Vendela looked over at the front door, longing to be out on the alvar and to see if the coin had gone. She picked up the butter that was left over from her baking and began to form it into curls.

The golden-yellow butter looked good in photographs, but she had nothing but bad memories of real butter, however delicious it might be. She had had to churn it by hand when she was a little girl; Henry had made whisks from birch twigs and taught his daughter how to make butter from cream. It took eight litres of cream to make a tub of butter, and it had been bloody hard work, to say the least. It had given Vendela blisters on her hands.


An hour later, the young photographer from Kalmar turned up. He was met on the steps by a smiling Max, dressed in appropriately rural clothing in shades of grey, brown and blue, picked out for him by Vendela. The two men disappeared into the kitchen to discuss the composition of the pictures and various camera angles, and Vendela went out into the sunshine and walked up the road to fetch the newspaper. The mailboxes belonging to the summer cottages were arranged in a long row, to make life easier for the postman.

As she approached them she saw a tall man in a green padded jacket coming towards her, a newspaper under his arm. It was Per Mörner.

Vendela straightened her back and smiled instinctively. There had been a brief astonished silence at the party when Jerry Morner got out his magazine, but it had quickly passed.

That was when she had recognized him from various interviews and television documentaries. In the seventies Jerry Morner had been a high-profile figure, frequently seen in night clubs and exclusive bars. He had been one of the porn film directors who had taken the image of Swedish sinfulness out into the world, making the Americans and Europeans regard Sweden as a dreamland where every woman wanted sex all the time.

Before that, when Vendela was young, pornography was banned and couldn’t be sold. Then it became legal, but it was still something dirty. These days there were no moral rules; one day the newspapers were writing about the horrors of the sex industry, the next they were listing the best erotic films.

She nodded at Per Mörner, intending to walk past him, but he stopped, which meant she had to do the same.
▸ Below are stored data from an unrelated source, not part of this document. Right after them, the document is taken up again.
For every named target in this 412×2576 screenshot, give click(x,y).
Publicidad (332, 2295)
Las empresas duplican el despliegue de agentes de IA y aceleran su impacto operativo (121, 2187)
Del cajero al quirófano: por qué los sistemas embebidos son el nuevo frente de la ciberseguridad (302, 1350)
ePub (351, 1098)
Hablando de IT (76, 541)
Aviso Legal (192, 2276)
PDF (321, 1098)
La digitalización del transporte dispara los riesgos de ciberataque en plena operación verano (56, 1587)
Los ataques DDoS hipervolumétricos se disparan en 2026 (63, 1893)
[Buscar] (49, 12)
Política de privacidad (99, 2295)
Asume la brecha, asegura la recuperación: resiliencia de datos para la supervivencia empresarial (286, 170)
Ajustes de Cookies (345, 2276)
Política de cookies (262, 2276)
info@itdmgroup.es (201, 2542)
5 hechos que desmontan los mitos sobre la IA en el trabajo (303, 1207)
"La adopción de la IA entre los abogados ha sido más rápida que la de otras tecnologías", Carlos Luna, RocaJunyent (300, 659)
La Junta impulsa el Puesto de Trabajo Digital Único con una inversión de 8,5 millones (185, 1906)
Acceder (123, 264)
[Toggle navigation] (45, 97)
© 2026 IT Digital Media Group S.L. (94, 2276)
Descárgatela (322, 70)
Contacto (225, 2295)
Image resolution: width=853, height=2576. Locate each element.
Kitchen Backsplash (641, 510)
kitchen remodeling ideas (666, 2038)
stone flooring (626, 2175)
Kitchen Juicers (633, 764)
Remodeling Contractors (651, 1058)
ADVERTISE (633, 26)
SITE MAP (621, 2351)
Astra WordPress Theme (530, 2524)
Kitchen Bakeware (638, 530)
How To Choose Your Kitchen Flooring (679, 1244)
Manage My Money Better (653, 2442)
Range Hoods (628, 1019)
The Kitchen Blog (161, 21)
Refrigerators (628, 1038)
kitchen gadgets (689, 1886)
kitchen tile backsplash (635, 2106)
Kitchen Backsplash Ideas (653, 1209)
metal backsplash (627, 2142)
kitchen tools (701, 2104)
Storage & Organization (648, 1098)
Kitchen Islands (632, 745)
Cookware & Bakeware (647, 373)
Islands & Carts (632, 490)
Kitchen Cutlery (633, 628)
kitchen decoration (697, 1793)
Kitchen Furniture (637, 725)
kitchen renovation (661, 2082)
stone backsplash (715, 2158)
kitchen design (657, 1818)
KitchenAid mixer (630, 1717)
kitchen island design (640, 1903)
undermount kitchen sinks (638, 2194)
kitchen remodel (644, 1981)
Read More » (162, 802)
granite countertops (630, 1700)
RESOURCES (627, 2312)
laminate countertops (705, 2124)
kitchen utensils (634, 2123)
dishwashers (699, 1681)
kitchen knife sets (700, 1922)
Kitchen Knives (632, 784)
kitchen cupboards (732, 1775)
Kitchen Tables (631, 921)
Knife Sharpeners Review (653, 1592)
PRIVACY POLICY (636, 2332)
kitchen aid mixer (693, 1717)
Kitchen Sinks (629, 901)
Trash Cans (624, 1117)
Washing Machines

‘Thank you for last night,’ he said.

‘You’re welcome,’ Vendela said quickly. She added, ‘So now we all know each other a little bit better.’

‘Yes... quite.’

There was a silence, then Per went on: ‘That business my father was talking about...’

Vendela laughed nervously. ‘Well, at least he was honest.’

‘Yes, and the work he did was all above-board,’ Per said. ‘But he’s given all that up now.’

‘I see.’

Vendela was about to ask how Per could be so certain, when her kitchen window was flung open and Max yelled, ‘Vendela, we’re ready now! We’re about to photograph the bread, are you coming?’

‘Just a minute!’ she called back.

Max gave her and Per Mörner a quick glance and nodded briefly without saying anything, then he closed the kitchen window.

Vendela felt as if her husband had passed judgement on her and given her a black mark for conduct, but she was only chatting to a neighbour.

In a sudden burst of defiance she turned to Per. ‘So you’re a jogger too?’

He nodded. ‘Sometimes. I’d like to do more.’

‘Perhaps we could go out for a run together one evening?’

Per looked at her, slightly wary. ‘OK,’ he said. ‘If you like.’

‘Good.’

Vendela said goodbye and went back to the house. That was good, she had been sociable, perfectly normal. And she had got herself a running buddy.

Of course, she wouldn’t run to the elf stone with Per Mörner. That was her place, and hers alone.